Anyway, here is what the little water feature looked like in process. From this:
To this, then the finished product above. What was funny was that we decided to toss this in as a “toss-in”:
It had one humongous rear patio of stamped concrete:
The stone work was a triumph, however. These walls really add to the overall ambiance terrifically:
The driveway was an interesting mix of brick pavers and stamped concrete.

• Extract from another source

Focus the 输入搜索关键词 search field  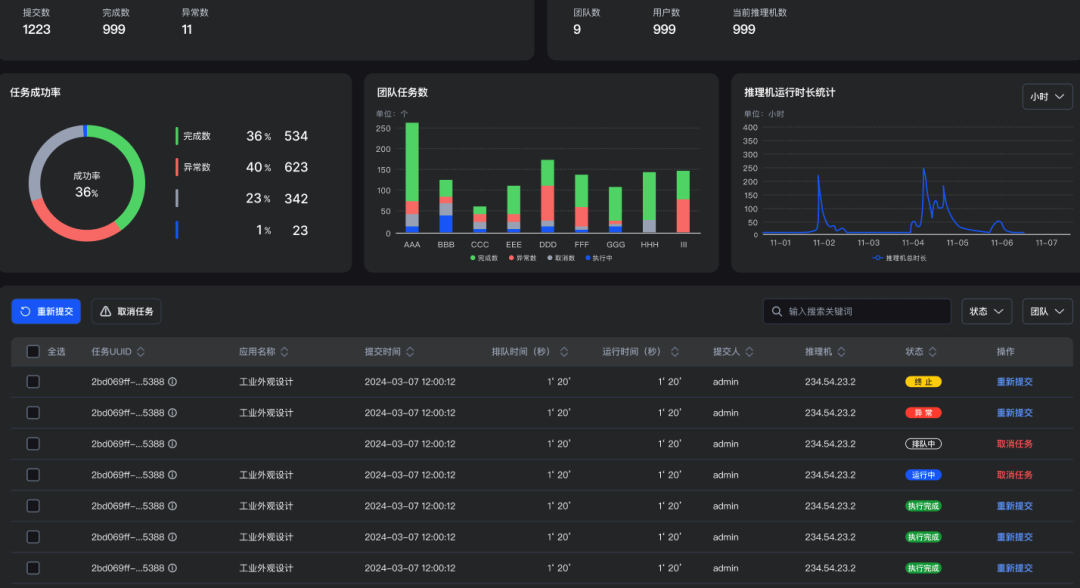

I really enjoyed the brick work on this project. It worked out outstandingly. Note the Firs in the picture above. Those we also planted, same with the Aspens. Here is a look at the large trees we inserted before we worked on the pavers. One is before we finished the project and the other is after. Of perhaps even more interest is a look at the wild numbers of electrical wiring, pipes and the general traffic in underground services, shown only slightly in the picture just below. Wiring for lights was inserted at the same time as the irrigation piping, irrigation wiring, electrical for the pumps running the water feature (220V) and even power for the heat tape and security gate which goes under the brick driveway:
Stressful at times, yet often resulting in sublime satisfaction for purely selfish reasons as an artisan and tradesman, projects such as these are what we literally die for.
I have a few of these cataloged and I await some pictures from my brother which include other outrageous projects, all of which mixed pleasure and pain in ample amounts – and in every conceivable way.